Quote from: grumbler on March 31, 2016, 11:25:33 AM
Quote from: Berkut on March 31, 2016, 09:19:28 AM
That cannot be right, we were assured this was a one off thing and would set no precedent.

What, exactly, were we assured was the one-time thing, and by whom were we assured?

http://www.cnbc.com/2016/03/29/apple-vs-fbi-all-you-need-to-know.html
Quote
What was the battle over?

Last month, a federal judge asked Apple to help the FBI unlock an iPhone belonging to Syed Farook, who was responsible for the shootings in San Bernardino in December which left 14 people dead.

The judge asked Apple to provide "reasonable technical assistance" to the U.S. authorities, which would require the technology giant to overhaul the system that disables the phone after 10 unsuccessful password attempts. Once this feature kicks in, all the data on the phone is inaccessible. Apple declined to help the FBI.
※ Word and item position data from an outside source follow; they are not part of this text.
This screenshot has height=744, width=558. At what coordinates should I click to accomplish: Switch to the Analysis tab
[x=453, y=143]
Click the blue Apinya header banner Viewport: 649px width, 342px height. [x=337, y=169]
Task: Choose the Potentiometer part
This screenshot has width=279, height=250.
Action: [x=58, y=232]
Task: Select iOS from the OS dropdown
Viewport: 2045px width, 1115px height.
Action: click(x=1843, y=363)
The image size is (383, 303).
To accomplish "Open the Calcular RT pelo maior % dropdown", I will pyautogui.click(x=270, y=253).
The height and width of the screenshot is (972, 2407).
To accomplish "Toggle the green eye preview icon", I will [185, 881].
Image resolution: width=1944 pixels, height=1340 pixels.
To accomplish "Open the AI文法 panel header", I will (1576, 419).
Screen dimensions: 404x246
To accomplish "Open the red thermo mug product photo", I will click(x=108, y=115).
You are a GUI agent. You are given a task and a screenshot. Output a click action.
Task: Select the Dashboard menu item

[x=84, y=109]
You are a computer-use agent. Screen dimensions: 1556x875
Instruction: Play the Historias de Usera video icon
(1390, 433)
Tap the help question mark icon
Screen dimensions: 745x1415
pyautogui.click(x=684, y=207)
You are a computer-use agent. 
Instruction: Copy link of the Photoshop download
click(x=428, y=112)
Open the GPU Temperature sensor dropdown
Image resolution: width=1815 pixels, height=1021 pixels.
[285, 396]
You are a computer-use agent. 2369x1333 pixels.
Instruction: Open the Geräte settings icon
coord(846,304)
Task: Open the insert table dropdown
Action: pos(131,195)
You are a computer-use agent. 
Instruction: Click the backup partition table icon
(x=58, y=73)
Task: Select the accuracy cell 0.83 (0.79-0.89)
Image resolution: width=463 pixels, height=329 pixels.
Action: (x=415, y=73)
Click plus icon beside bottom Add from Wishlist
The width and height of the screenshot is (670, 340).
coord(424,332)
At the time, Apple chief executive Tim Cook called the order "chilling" and said that it would require writing new software that would be "a master key, capable of opening hundreds of millions of locks". Cook's argument was that if the FBI could access this iPhone, nothing would stop them from doing it to many others.

Law enforcement authorities insisted that it was a one-off request. As a result the case went to court.
"If you think this has a happy ending, then you haven't been paying attention."